[Work to complete]
Continue the reply to Kay about forgiveness and disagreement, starting right after its final sentence.

[Passage given]

* * *

Thanks, Kay, for taking the time to send us this. Happy Birthday to you
and may you have many many more!!!

I held my breath while reading what you've written. I am so happy to
learn of all the miracles that occurred that day. It doesn't take away
the pain and the huge loss, but it does give a bit of relief, a chance
to be thankful and a chance to look at each other in a new way.

I, too, am feeling that it's time to put all squabbles away, and see all
and everyone bathed in a golden light, all is forgiven, all is in
harmony, knowing even while I wish for that that it's not real, it's not
being fully human. There will always be disagreements between people and
having the willingness to work them out is one of the beauties of being
human, I think, because when they're worked out it means change and
growth have occurred and that's what we're here for, what we're built to
do with this brain and heart of ours. So while I can fully comprehend
all you've said and feel also the feelings behind your words, my
thoughts and feelings today go in another direction.

* * *

[Record excerpts]
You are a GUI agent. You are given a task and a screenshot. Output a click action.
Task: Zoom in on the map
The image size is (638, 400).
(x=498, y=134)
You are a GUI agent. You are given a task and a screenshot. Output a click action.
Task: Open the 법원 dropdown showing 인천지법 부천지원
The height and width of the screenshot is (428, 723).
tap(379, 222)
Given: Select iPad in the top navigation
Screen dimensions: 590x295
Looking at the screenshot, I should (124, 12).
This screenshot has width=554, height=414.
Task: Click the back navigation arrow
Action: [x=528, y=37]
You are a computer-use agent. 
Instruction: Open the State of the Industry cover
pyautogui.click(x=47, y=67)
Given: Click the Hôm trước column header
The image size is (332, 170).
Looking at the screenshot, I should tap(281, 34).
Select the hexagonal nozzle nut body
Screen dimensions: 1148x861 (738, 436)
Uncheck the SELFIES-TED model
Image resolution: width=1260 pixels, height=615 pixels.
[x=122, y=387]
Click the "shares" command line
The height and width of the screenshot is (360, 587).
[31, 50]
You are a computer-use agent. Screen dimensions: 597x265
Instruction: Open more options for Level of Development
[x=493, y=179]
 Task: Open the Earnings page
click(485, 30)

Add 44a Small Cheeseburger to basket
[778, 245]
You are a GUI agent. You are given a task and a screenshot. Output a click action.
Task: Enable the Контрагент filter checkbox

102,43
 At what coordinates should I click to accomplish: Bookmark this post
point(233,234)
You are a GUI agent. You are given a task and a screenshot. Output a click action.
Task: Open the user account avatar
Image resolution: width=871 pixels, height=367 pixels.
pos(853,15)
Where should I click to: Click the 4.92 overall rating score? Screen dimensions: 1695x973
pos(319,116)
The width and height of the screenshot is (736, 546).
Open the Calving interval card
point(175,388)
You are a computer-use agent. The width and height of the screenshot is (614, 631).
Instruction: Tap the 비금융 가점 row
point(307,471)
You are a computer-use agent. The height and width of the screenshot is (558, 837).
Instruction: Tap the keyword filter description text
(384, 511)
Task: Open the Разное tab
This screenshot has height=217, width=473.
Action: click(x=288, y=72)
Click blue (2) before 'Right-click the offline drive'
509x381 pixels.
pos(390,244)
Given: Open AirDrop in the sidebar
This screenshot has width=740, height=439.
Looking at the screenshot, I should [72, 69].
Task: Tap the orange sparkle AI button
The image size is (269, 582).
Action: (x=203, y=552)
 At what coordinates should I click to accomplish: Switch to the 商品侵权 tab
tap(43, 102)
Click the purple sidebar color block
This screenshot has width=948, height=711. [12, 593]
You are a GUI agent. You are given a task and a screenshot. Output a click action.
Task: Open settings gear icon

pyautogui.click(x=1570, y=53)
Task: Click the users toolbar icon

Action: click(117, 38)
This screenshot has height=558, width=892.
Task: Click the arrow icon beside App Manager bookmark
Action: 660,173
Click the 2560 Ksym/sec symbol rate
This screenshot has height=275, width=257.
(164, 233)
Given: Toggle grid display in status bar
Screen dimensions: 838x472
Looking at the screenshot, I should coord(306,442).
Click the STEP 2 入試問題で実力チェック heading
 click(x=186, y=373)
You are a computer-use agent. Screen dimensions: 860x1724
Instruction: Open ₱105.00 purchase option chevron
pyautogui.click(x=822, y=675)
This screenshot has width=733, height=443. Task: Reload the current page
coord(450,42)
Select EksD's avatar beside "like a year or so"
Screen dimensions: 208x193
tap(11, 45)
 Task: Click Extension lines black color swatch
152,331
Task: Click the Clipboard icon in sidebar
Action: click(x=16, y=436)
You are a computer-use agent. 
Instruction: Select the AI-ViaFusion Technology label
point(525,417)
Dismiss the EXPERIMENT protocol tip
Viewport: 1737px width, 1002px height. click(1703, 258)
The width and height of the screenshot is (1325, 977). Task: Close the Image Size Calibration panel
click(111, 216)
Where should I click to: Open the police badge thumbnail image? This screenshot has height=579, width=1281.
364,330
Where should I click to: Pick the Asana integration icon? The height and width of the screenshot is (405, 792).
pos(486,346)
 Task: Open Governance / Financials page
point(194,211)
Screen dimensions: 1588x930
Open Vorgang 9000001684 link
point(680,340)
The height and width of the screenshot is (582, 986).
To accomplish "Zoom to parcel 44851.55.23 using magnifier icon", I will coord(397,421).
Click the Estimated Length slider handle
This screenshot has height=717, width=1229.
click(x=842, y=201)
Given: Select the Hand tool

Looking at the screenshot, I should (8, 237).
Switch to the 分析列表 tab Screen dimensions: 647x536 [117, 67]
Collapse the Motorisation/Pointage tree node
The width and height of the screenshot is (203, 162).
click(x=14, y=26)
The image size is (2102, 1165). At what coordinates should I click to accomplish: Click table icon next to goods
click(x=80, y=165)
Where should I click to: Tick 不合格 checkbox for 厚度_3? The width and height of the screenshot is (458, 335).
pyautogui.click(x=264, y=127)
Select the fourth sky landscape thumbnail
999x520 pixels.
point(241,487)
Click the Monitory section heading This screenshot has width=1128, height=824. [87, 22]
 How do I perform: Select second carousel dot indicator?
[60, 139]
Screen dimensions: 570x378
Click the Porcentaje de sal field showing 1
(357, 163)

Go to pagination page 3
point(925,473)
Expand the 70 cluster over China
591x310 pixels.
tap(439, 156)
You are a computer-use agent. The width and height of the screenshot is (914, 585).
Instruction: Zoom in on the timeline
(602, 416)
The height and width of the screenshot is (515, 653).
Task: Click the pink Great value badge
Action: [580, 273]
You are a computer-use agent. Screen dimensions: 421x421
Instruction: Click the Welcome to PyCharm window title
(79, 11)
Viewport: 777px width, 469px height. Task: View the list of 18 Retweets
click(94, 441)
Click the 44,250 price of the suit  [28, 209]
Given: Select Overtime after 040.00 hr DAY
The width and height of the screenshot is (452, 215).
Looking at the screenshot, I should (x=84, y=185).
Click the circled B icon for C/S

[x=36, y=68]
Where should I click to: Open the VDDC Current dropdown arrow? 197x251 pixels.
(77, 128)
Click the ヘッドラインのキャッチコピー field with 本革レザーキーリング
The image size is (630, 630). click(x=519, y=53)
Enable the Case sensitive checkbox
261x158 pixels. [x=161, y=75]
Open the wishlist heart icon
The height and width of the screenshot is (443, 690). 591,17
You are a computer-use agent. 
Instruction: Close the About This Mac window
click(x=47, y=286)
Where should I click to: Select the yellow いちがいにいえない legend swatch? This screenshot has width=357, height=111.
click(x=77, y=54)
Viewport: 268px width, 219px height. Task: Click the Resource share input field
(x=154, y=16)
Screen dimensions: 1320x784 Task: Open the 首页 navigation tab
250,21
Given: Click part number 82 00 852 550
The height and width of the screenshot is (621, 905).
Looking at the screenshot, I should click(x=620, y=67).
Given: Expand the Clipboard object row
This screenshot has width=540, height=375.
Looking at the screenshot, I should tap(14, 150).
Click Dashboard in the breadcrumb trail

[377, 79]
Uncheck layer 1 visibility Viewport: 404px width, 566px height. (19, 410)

* * *

[Exercise output]
All of my siblings and parents, cousins, uncles and aunts are in
Virginia or farther South, a place I've not lived in for over 20 years,
and feel little connection to now. My brother's work involves having TVs
on all the time. When we talked on the phone, I was in tears hearing
what it was like for him seeing the towers fall as it happened and
knowing I worked in that area and not knowing exactly where I was or if
I was at work that day since my schedule changes so often. After all my
years of being here in NYC, my family is very good about not assuming
the worst. I've told them countless times that "there are millions of
people in this city so if you hear about one or two bad things
happening, keep in mind the number of people and how it's very unlikely
it will involve me." Tuesday's horror made it very hard for them to hold
onto that idea. I haven't talked to my brother in a long time, a year
maybe, not because of any disagreements or bad feelings, just because
neither of us got around to calling. I'm in touch more often with my
sisters, but again not regularly, and talking to them was a similar
emotional experience. One of them had gotten the message through the
grapevine that I was ok and she left a message on my answering machine
that she knew I was ok but please call because she just wanted to hear
my voice. A very simple thing. Something we've all taken for granted,
being able to hear each other's voice.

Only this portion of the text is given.